New firearm’s introductions include the Performance Center SW22 Victory, a pistol type designed specifically for the avid target shooter; the Model 19, a revolver first produced in 1955 and back in production after a 20-year absence and the Performance Center T/C long range rifle. Also arriving were the Thompson/Center TCR 22, a rimfire 22 rifle and the M&P45 Shield M2.0 pistol that’s now available with an integrated Crimson Trace laser sight.
The Outdoor Products and Accessories segment delivered a 14.5 percent year-over-year gain to $37.3 million, and the segment now represents about a quarter of the company’s revenue. The gains reflects strong organic growth of 10.7 percent, with the balance coming from the Bubba Blade acquisition.
The segment, which includes the electro-optics business, launched the Rail Master, a tactical light for rail-equipped firearms and two rail-mounted tactical lights to provide 500 and 900 lumens of wide light. Particularly driving sales was the launch of promotional programs late in the quarter for the fall and holiday shopping seasons described as bundle programs.
“These programs demonstrate how our new divisions within the company work to support our firearms division,” said Debney. “We bundled our firearms with a variety of accessories into unique packages that are made possible by the wide variety of products we offer across our shooting, hunting and rugged outdoor business.”
He added, “This is a great example of our long-term strategy and action where our unique ability to package our leading brands into bundles enhances our ability to provide great value for our consumers and gives us the opportunity to capture incremental sales in firearms.
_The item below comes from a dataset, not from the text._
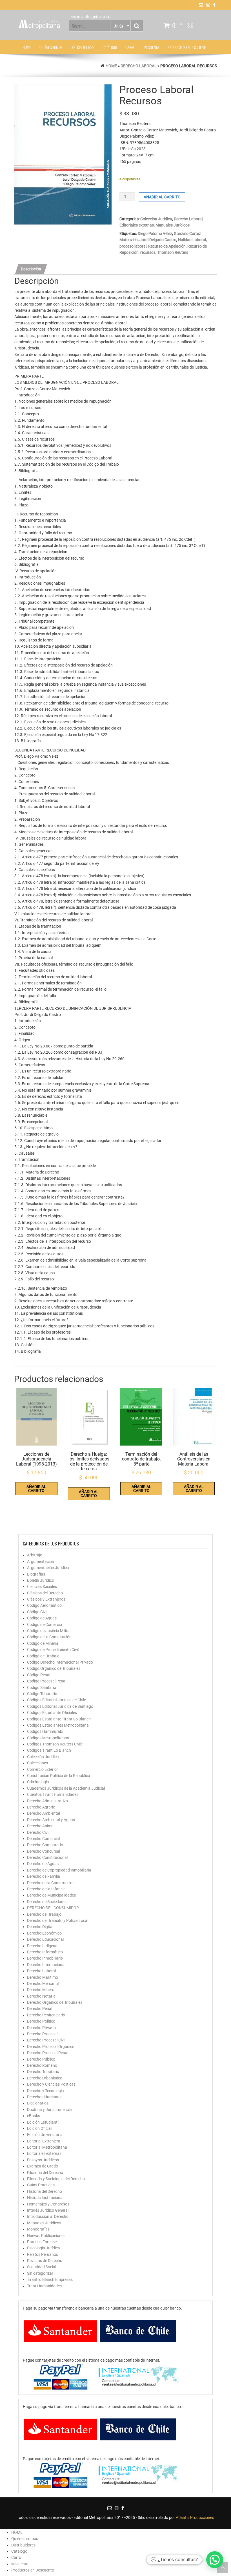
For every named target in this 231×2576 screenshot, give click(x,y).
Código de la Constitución (49, 1637)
Both bundles were extremely well received and allowed us to book new orders that greatly exceeded our expectations. Typically these packages won’t generate revenue until Q2.”
Companywide, gross margin was 37.8 percent compared to 31.5 percent in the prior year. Firearms gross margin was 35 percent and the Outdoor Products gross margin was 46.1 percent. Although, both segments delivered improved gross margins, the total margin increase was driven mainly by the firearm segment, which benefited from lower manufacturing spending and promotional costs.
On a non-GAAP basis operating expenses were $33.5 million compared to $37.4 million in the prior year, a reduction of more than 10 percent. The decrease was due to reductions in compensation expense, professional fees and marketing costs.
Debney said the company made progress towards completing the new logistics facility in Missouri. The move is expected to both lower costs and improve customer service.
He noted that in fiscal 2020, UST, the campaign and survival accessories business acquired in 2016 will be fully integrated, and substantial cost savings will arrive in the closing of the Florida location and consolidation of the business to Missouri to join the company’s Outdoor Products and Accessories division.
The centralized location in Missouri will enable American Outdoor Brands to finish goods coming offshore in one location, helping to minimize freight expense and optimize unloading and handling. Outbound freight cost is also expected to come down due to the favorable geographic location and the consolidation of customer shipments. Creating more bundled packages will also be easier and centralized order management should also support customers.
He said, “At this stage, the building is essentially complete; the installation of the material handling equipment is well underway and we are on pace to start transitioning our firearms business in Q3 of this fiscal year.”